What to produce:
Could you reproduce all the entries under this sentence exactly, leaving the images aside?

□ □ □

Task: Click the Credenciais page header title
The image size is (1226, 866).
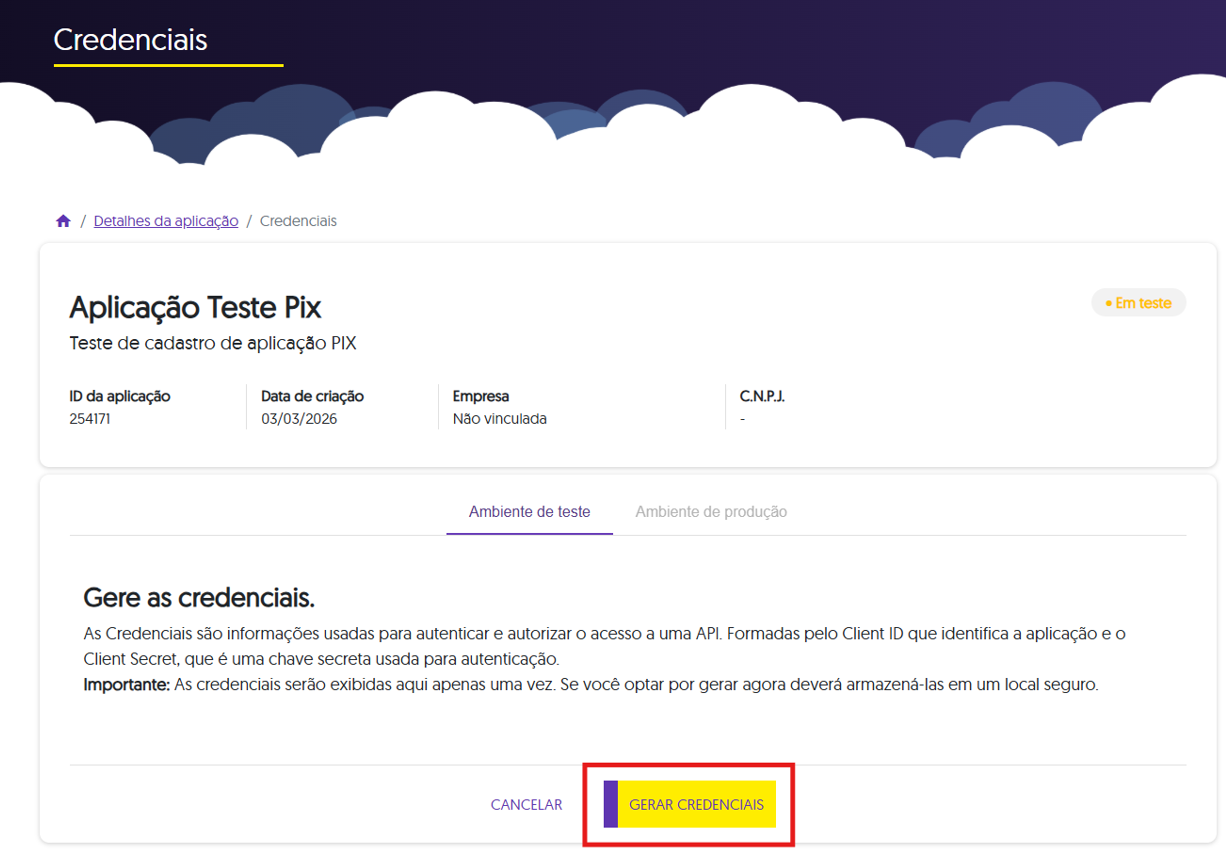Action: coord(130,40)
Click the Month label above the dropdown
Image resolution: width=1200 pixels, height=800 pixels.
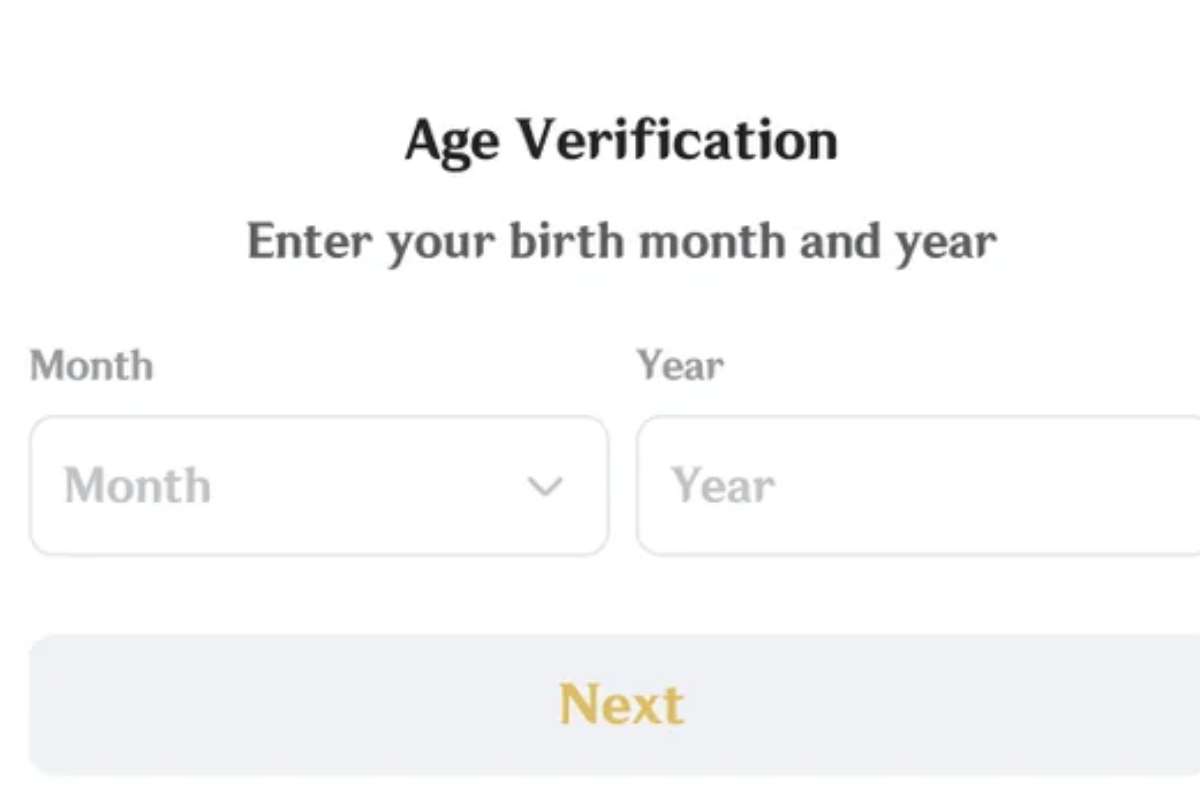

□ □ □

Written solution:
Task: Click the Credenciais page header title
The image size is (1226, 866).
Action: coord(130,40)
Click the Month label above the dropdown
Image resolution: width=1200 pixels, height=800 pixels.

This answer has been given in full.